To again emphasis an earlier point, this method can only be used on landing pages where the vast majority of the recorded referring keywords are highly similar to each other. If your landing page receives many referrals from both ‘enterprise app store’ and ‘app stores for corporations’, overwriting (not provided) with either of these values would skew your results. In this case, if you overwrote all (not provided) referrals on the page to ‘enterprise app store’, you would be improperly overwriting the referrals of many people that had originally searched for ‘app stores for corporations’.
In short, use this script with an abundance of caution.

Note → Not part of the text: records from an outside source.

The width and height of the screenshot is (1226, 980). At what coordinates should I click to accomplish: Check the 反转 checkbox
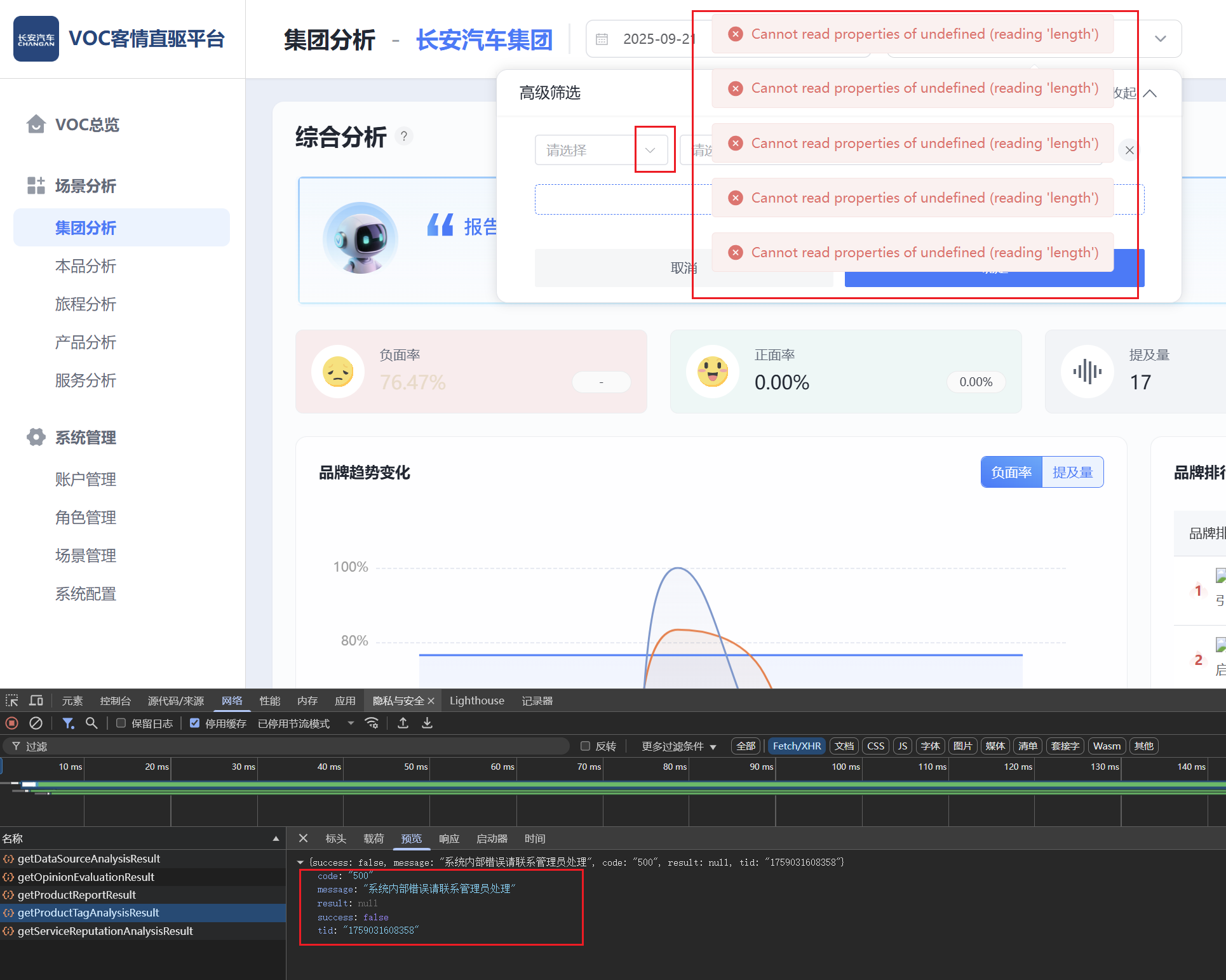point(585,746)
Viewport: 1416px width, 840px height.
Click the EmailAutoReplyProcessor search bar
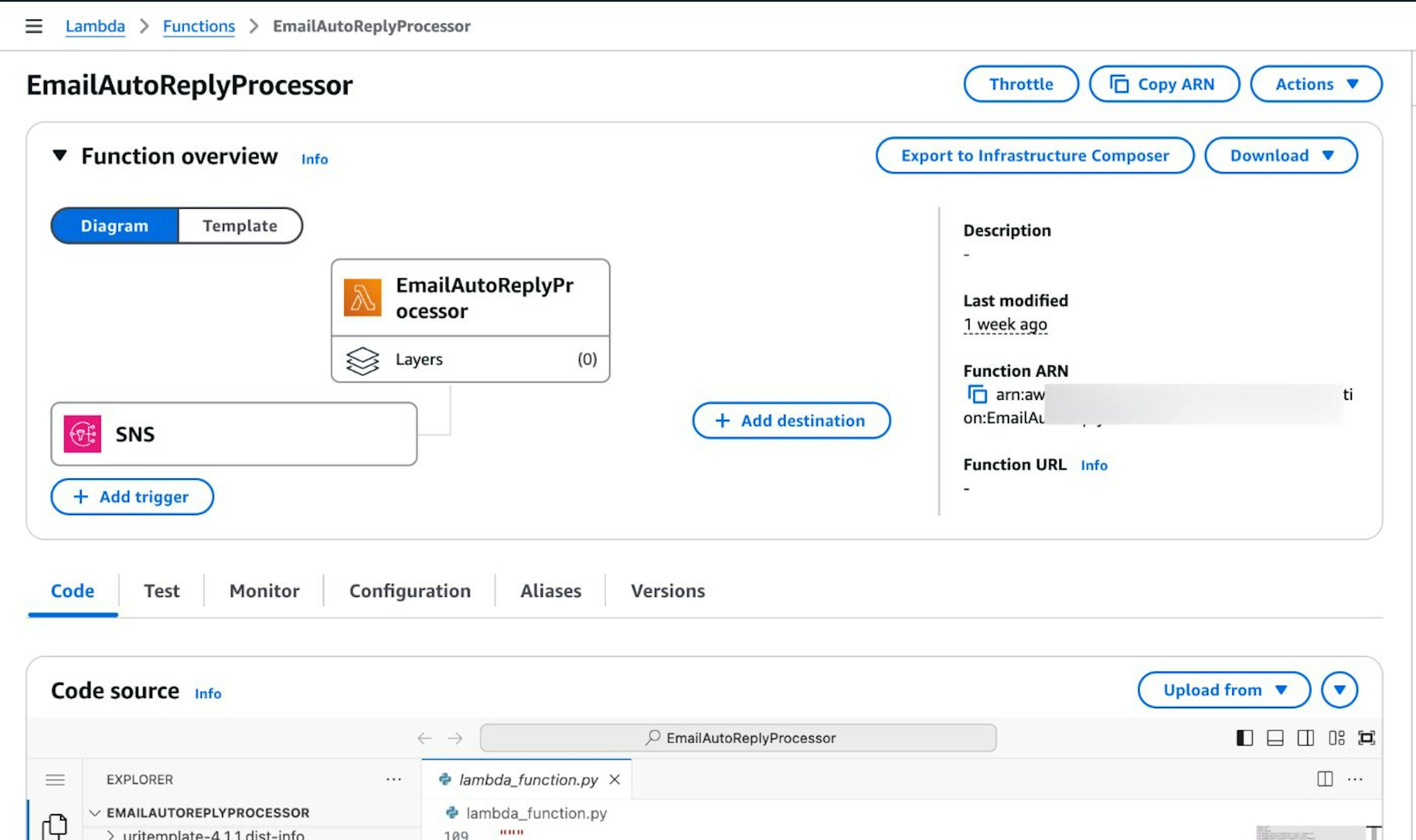739,738
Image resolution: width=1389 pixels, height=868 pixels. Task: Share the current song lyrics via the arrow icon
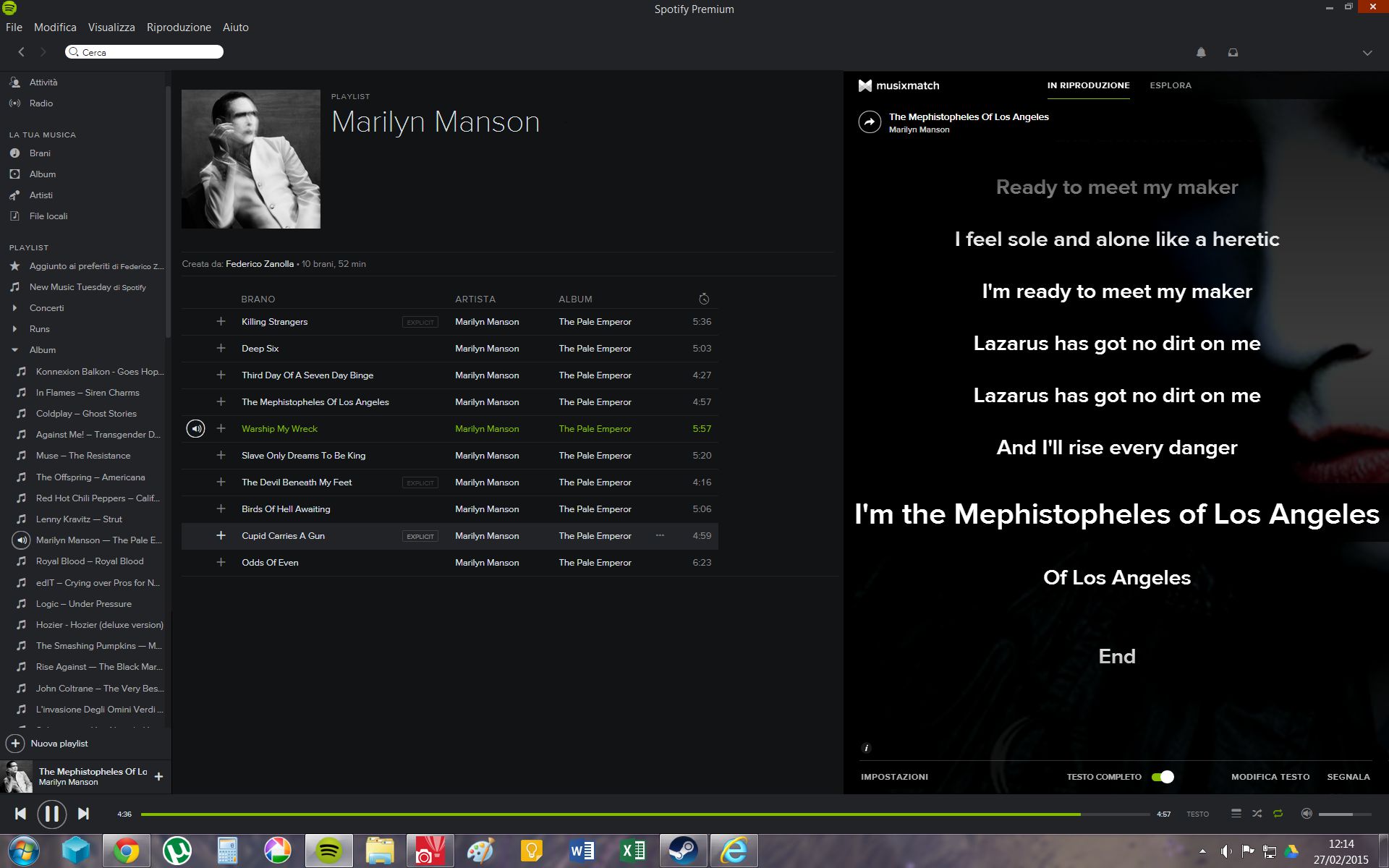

How does this all work, you ask?
Here’s how:
-
Check Referring Page
This one is pretty self-explanatory. We only want to run the script if the referring page contains “google” in the URL’s hostname. We also only want to run the script if the visitor is on the landing page of their session. The best way to check this is to see if the visitor’s document.referrer includes your website’s hostname in it. If the document.referrer does include your hostname in it, the script does not proceed. -
Look for the Empty Keyword Reference
Here, we look for the value of the “q” URL parameter. If that value is a blank string or is undefined, we know that Google has not passed a referring keyword, so we will proceed with our script. These are the Google referrals which result in (not provided) keywords. -
Make Sure the Visit is Not From AdWords
Self explanatory. If the visit originated from AdWords, the script does not proceed. This is checked by looking for “/aclk” in the referrer, which signifies an AdWords visit. -
Loop Over the Array
Now we loop over the array of values that have been set up at the top of the script. Here we are comparing ‘location.pathname’ (the current URL without the hostname and without any query variables) to the landing page values that have been entered into the array. If ‘location.pathname’ matches one of the landing page values, we run two Google Analytics methods. (Note: if your site has URLs which only differ with query variables that are passed, you will need to change this portion of the script to look for something like location.href) -
Run _setReferrerOverride
This method in Google Analytics allows us to override the user’s referrer. For the purposes of this script, we run the method and set the referrer to ‘http://www.google.com/search?hl=en&q=’, then we append the inferred keyword associated with the landing page in question. So in some of the examples described earlier in this post, the referrer would be reset to ‘http://www.google.com/search?hl=en&q=enterprise app store’. Read about _setReferrerOverride here – by changing the referrer to this, we set the Google Analytics medium to ‘organic’, the source to ‘google’ and the keyword to ‘enterprise app’. -
Trigger Custom Event
Finally, the script uses standard Google Analytics event tracking to make note of the fact that the overwriting has taken place, saved within an Event Category of ‘Cookie Override’. This line could be stripped out of the script (if you don’t want to trigger all these events) without anything breaking.
That’s it!
Note: I am not a master JavaScript programmer by any means and would appreciate any input to improve this script.
And another note: The script will not work properly if you are utilizing Google Analytics custom variables. I’m not sure if this is because of a bug in Google Analytics, or if it has something to do with Google’s efforts to protect people’s privacy, but either way, ‘_setReferrerOverride’ does not seem to trigger correctly when custom variables are used on a page.